Nesuparib is a dual-target candidate that simultaneously inhibits DNA damage repair in cancer cells and cancer metastasis. Nonclinical data had previously been released through the American Association for Cancer Research (AACR) and international journals.
This analysis was based on data collected through Dec. 31 last year. In a total of 27 patients with metastatic or advanced pancreatic cancer, Nesuparib was administered in combination with the existing standard treatments GemAbraxane (gemcitabine plus Abraxane) or mFOLFIRINOX.
In the Nesuparib plus GemAbraxane (gemcitabine + Abraxane) combination group, the objective response rate (ORR, the proportion of patients whose tumors shrank by a defined threshold) was 53.8%, and the disease control rate (DCR, the proportion of patients whose cancer shrank or no longer grew) was 92.3%.
Notably, one patient achieved a complete response in which cancer cells in the target lesions completely disappeared, and that patient has survived for more than three years.
Positive results were also seen in survival metrics. In the Nesuparib plus GemAbraxane combination group, cancer had not grown or worsened in many patients as of the analysis cutoff, and the median overall survival was 14.2 months. The company noted that patient follow-up is still ongoing, so the actual survival may turn out to be longer.
In the combination group with another standard treatment, mFOLFIRINOX, tumor progression was suppressed and survival was extended as well. Nearly half of the patients showed tumor shrinkage, and the median overall survival was 18.5 months. This is assessed as a result suggesting potential improvement over existing treatments.
With GemAbraxane, currently used as a standard treatment for metastatic pancreatic cancer, the tumor response rate is known to be about 23%, with a median overall survival of 8.5 months. In contrast, the combination therapy with Nesuparib showed the potential for better outcomes than existing treatments in both tumor reduction and survival.

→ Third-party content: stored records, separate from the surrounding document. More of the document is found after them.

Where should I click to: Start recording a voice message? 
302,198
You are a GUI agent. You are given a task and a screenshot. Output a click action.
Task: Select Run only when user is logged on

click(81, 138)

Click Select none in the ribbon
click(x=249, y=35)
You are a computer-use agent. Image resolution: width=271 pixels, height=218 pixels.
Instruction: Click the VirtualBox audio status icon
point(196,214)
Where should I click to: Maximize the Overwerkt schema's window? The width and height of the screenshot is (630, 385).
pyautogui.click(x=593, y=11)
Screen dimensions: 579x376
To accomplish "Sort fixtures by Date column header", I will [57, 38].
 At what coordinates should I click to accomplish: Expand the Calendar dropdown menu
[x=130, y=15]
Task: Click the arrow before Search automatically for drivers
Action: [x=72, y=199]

Pancreatic cancer is considered a representative hard-to-treat cancer, and complete responses are rare. With treatment options limited for pancreatic cancer at present, Nesuparib is being evaluated as presenting the potential for meaningful survival improvement compared with standard therapy.
The medical community is paying attention to Nesuparib's differentiated mechanism of action. Beyond pancreatic cancer, Nesuparib has received U.S. Food and Drug Administration (FDA) orphan drug designation (ODD) in gastric cancer, gastroesophageal junction cancer, and small cell lung cancer. In the market, there are also expectations that these clinical data could spark discussions on global out-licensing and joint development.

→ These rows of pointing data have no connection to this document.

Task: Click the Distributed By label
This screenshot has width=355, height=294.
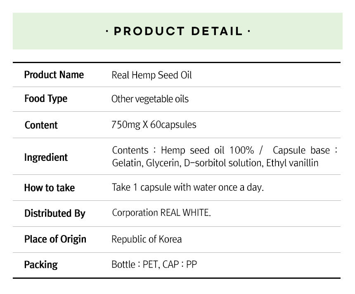Action: tap(54, 213)
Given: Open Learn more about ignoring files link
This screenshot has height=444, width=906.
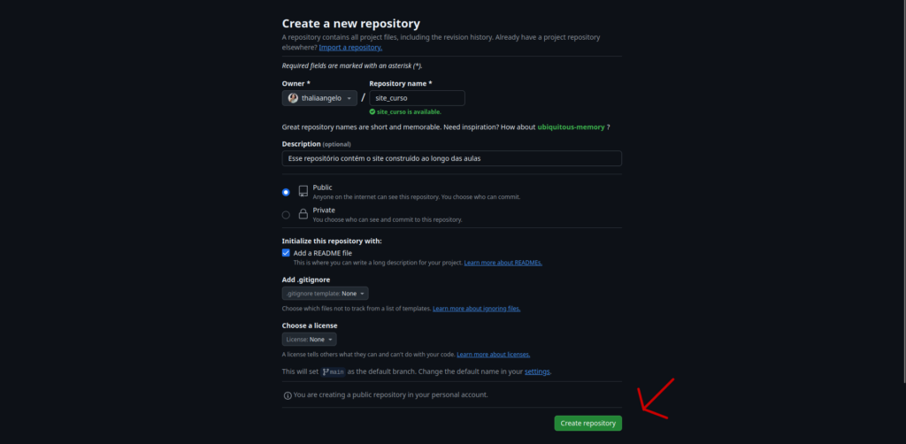Looking at the screenshot, I should tap(477, 309).
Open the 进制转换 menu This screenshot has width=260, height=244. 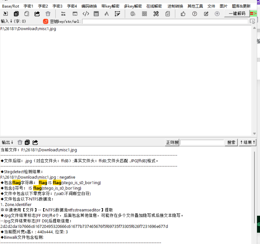(175, 6)
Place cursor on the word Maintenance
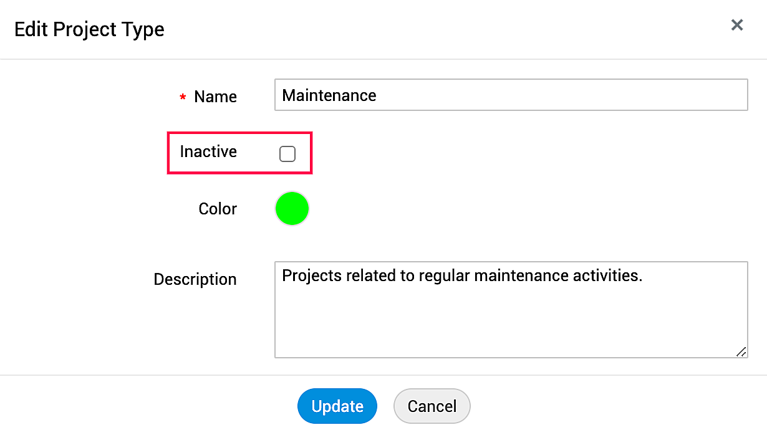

An Onconic Therapeutics official said, "Metastatic pancreatic cancer is a representative intractable cancer with limited treatment options," adding, "The complete response and the long-term survival over three years are meaningful results that show the potential to be first-in-class (an innovative new drug with a world-first mechanism of action)." The official added, "We plan to accelerate the ongoing phase 2 development."